::: Task data :::
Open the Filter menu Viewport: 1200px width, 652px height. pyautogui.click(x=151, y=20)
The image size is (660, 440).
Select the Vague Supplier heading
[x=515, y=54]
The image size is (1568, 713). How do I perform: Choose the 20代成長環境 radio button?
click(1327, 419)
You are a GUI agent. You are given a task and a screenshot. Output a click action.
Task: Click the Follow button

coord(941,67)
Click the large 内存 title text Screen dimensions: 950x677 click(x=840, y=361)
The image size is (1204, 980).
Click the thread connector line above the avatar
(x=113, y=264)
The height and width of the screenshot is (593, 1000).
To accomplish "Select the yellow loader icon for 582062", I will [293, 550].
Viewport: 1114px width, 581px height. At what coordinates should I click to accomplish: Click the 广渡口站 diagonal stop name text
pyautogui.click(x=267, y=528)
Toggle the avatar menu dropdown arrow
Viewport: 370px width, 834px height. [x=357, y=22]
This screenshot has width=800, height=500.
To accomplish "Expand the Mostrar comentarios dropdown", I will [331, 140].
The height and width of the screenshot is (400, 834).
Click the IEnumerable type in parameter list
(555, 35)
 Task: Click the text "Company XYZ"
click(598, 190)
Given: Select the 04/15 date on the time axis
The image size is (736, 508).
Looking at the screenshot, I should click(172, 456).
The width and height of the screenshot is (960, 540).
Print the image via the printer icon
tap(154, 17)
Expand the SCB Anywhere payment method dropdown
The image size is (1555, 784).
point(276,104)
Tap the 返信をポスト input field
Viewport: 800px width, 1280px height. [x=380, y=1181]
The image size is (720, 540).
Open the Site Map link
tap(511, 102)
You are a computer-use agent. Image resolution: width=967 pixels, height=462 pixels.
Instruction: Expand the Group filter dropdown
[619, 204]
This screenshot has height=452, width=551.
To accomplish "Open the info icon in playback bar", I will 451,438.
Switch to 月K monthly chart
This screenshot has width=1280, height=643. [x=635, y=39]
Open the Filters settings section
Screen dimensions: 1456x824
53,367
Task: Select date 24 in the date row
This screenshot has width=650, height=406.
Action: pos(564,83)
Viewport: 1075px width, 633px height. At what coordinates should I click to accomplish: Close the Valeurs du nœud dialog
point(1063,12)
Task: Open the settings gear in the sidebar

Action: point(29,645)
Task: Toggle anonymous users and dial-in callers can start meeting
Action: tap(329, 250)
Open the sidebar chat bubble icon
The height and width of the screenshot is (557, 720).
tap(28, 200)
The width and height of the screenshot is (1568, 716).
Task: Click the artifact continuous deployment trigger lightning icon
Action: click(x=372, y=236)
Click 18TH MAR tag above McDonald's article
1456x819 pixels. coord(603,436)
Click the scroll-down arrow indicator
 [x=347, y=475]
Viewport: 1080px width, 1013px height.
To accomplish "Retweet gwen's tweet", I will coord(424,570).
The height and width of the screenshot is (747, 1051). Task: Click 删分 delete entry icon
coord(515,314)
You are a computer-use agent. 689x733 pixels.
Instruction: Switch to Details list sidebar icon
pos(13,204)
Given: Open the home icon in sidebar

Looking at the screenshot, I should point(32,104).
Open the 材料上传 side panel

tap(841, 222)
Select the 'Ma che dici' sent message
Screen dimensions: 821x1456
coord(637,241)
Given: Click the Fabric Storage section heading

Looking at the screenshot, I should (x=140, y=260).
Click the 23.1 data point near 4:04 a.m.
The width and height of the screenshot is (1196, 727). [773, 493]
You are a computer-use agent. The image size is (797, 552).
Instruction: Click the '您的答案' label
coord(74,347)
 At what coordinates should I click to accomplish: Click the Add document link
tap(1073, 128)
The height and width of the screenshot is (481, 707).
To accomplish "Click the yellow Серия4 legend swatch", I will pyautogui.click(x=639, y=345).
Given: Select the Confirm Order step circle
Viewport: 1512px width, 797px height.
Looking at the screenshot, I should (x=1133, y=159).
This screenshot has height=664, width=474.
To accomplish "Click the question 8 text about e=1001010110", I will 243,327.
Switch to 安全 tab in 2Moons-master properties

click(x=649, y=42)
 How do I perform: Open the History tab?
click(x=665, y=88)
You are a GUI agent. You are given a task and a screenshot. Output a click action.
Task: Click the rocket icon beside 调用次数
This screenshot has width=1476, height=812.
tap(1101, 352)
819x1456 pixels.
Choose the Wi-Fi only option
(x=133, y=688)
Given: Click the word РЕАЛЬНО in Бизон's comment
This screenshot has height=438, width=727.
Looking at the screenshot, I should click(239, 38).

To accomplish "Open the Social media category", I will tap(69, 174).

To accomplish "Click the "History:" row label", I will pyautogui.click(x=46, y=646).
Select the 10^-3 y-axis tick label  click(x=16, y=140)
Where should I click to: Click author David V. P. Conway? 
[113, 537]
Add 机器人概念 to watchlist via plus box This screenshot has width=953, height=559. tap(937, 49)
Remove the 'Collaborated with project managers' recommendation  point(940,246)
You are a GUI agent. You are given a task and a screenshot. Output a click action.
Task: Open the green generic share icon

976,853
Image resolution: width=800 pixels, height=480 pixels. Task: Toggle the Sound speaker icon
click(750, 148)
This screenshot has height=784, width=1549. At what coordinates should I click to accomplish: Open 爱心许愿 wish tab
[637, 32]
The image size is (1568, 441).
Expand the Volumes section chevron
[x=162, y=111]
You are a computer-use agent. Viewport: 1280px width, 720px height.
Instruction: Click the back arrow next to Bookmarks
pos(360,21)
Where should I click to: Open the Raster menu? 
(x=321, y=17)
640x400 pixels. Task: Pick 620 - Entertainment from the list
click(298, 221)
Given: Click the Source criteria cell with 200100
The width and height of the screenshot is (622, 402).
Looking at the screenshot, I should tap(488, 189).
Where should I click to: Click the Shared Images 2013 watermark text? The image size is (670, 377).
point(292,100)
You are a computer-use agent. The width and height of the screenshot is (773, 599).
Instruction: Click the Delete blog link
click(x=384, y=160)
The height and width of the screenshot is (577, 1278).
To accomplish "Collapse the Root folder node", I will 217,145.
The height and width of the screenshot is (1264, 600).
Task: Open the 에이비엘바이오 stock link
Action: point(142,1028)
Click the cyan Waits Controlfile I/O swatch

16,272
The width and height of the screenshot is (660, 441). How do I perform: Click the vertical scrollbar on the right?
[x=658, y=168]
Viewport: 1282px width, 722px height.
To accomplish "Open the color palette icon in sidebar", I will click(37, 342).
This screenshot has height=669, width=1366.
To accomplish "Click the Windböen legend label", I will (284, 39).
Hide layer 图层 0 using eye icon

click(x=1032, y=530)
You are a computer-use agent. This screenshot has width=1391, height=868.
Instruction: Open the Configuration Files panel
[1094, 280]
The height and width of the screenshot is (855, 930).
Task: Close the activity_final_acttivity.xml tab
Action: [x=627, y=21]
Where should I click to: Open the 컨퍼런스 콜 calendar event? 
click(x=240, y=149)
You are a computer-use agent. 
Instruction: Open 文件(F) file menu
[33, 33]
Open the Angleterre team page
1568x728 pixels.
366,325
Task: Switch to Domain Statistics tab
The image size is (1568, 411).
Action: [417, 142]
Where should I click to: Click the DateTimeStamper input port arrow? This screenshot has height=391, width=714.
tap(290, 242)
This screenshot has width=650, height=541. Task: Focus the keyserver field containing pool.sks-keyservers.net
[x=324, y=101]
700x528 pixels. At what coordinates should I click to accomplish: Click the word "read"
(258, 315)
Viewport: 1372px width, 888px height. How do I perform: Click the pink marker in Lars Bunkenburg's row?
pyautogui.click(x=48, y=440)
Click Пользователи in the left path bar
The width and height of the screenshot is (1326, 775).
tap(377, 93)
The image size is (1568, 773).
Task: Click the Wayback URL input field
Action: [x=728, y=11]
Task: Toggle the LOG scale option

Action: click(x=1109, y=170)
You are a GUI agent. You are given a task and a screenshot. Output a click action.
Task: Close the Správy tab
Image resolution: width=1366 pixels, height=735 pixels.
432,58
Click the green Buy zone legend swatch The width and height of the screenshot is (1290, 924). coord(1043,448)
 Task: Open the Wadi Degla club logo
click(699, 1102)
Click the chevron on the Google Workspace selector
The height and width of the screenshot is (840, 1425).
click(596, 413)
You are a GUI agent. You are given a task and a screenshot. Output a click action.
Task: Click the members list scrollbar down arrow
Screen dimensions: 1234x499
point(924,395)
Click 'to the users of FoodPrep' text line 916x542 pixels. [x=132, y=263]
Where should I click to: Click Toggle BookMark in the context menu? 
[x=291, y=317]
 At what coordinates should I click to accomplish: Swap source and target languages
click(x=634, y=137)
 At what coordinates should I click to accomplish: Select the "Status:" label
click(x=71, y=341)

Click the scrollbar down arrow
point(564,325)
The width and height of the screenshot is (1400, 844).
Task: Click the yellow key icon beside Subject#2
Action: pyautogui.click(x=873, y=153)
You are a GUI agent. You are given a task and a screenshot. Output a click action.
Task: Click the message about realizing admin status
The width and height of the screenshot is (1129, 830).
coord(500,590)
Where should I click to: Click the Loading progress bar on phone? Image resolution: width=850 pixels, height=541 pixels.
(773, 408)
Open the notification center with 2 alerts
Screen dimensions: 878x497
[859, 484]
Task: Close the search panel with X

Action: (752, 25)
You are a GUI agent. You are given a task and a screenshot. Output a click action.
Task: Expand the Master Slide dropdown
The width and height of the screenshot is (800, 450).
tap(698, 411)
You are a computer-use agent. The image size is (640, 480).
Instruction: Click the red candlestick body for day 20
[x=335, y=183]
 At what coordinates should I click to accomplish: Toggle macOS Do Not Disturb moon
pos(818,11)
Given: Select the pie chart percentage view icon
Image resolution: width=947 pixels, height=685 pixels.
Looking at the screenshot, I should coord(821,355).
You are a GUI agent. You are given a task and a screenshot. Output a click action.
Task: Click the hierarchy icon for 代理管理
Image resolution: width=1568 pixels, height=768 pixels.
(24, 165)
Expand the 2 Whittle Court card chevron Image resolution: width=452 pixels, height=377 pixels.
:::
> **Assignment**: The job here is to find each line above with the word "about" and copy it.

> **Written solution**:
To accomplish "Click the question 8 text about e=1001010110", I will 243,327.
Task: Click the message about realizing admin status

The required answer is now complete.